Adel Abdul Mahdi to submit resignation to Iraq’s parliament after top Shia leader calls for change.
Baghdad, Iraq – Baghdad’s Tahrir Square broke out in celebration minutes after Iraqi Prime Minister Adel Abdul Mahdi announced he will submit his resignation to parliament after weeks of deadly anti-government protests.
But while the move was welcomed with singing and dancing in the capital, some protesters remained sceptical and reiterated their demands for the complete overhaul of the country’s political system.
Friday’s announcement came a day after more than 50 protesters were killed by security forces in Baghdad and Iraq’s mainly-Shia southern cities of Nasiriya and Najaf.
Thursday was described as the “bloodiest day” since the anti-government demonstrations began in early October, bringing the reported death toll to at least 400 people.
The statement by Abdul Mahdi, who took office a little over a year ago, came shortly after Iraq‘s top Shia leader, Ayatollah Ali al-Sistani, condemned the use of lethal force against protesters and called for a new government.
Quoting al-Sistani’s speech, which was delivered to worshippers at Friday prayers in the holy city of Karbala by his representative, Abdel Mahdi said he would present his resignation to parliament so legislators could select a new government – an announcement that was welcomed by protesters.
‘Great first step’
“The premier’s offer to resign is a great first step and we’re extremely elated to receive this news,” Mustafa, 24, told Al Jazeera as he celebrated among the crowds in Tahrir Square, the hub of the protests in Baghdad.
“Even if we paid a heavy price to get here, it means that the protesters managed to pressure the government to address our demands.
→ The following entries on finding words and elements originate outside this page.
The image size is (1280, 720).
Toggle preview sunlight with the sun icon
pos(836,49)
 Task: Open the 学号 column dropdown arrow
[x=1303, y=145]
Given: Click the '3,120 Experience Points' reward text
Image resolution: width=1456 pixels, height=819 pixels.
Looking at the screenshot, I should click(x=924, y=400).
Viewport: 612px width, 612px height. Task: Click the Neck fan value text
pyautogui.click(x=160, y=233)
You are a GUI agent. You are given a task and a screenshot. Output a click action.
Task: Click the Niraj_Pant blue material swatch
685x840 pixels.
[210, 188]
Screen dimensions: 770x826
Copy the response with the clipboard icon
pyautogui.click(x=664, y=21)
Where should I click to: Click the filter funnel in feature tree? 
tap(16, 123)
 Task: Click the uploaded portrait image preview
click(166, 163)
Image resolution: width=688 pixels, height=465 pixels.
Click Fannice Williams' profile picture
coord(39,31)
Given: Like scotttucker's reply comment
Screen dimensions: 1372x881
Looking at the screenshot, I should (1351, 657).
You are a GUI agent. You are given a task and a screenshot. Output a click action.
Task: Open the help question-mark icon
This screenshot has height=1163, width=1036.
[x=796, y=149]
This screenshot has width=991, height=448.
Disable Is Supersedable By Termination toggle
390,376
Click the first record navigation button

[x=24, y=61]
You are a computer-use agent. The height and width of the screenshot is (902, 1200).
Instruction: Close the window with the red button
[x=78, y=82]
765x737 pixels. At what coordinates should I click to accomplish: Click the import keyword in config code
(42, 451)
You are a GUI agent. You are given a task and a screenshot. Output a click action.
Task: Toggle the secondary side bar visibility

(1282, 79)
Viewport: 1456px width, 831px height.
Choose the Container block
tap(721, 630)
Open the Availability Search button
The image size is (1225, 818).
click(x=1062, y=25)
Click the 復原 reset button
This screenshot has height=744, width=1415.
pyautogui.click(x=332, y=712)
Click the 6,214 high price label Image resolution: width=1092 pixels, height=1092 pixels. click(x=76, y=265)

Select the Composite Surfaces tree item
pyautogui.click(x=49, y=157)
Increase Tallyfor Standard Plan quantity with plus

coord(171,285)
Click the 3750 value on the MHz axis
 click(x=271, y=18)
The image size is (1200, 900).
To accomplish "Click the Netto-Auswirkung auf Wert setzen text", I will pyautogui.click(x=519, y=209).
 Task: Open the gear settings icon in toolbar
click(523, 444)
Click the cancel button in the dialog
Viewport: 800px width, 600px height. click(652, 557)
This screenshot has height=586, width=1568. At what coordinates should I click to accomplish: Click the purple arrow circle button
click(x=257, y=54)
It means our sacrifices were worth it.”
Another protester, 30-year-old Noor, ruled out calling off the protesting, adding that the resignation was “just the first step”.
“But this the happiest we’ve felt in a long time,” she told Al Jazeera while waving an Iraqi flag with her friends in Tahrir Square. “We’re celebrating this victory after sacrificing blood and tears for the sake of this moment.”
Others, however, stressed that a simple change of leadership would not suffice.
“This step is not enough for most of Iraqis, especially after so many people have died,” Zainab, 29, told Al Jazeera.
Driven by anger over corruption, high unemployment and inadequate public services, protesters in Baghdad and several southern cities have been taking to the streets since early October 1, protesting against the country’s ruling class and calling for the overhaul of a quota-based system established after the 2003 US-led invasion.
For many, this quota-based system over the years allowed certain individuals and groups to enrich themselves and expand their influence – all the while much of the oil-rich country’s population continued to endure severe economic hardship and poor public services.
“We don’t blame Abdul Mahdi for everything. He’s just the face of a body that so many others are hiding behind – militias, political parties and politicians that belong to Iran,” Zainab said.
“Even if Abdul Mahdi is gone, they will replace him with someone else. So we will celebrate when the parliament is dissolved and free and fair elections are held under the United Nations’ supervision.”
What happens next
Iraqi political analyst Ihsan al-Shimmari told Al Jazeera that the parliament is expected to accept Abdul Mahdi’s resignation after several political groups and the top Shia authority called on him to step down.
“The political groups will likely accept his resignation right away and start to negotiate and discuss who they will put in his place,” al-Shimmari said.
“Whether it’s the Marjia [Shia authority] or the biggest political parties and blocs, everyone has made it clear that Abdul Mahdi needs to step down,” he added.
According to Article 81 of the Iraqi constitution, the president is expected to “charge another nominee to form the Council of Ministers within a period not to exceed 15 days”.
Abdul Mahdi, 77, took the job just over a year ago after inconclusive elections produced weeks of political deadlock.
“He was chosen by a group of political parties that make up the Iraqi government. They chose him because he was a compromise candidate who would give in to their demands as they looked to extend their political and economic power,” Renad Mansour, head of the Iraq Initiative at Chatham House, told Al Jazeera
“The protests were about removing a whole system. With the system and political parties still in place, it’s hard to see the protesters satisfied simply by the removal of a prime minister they considered a symptom of a bigger problem.”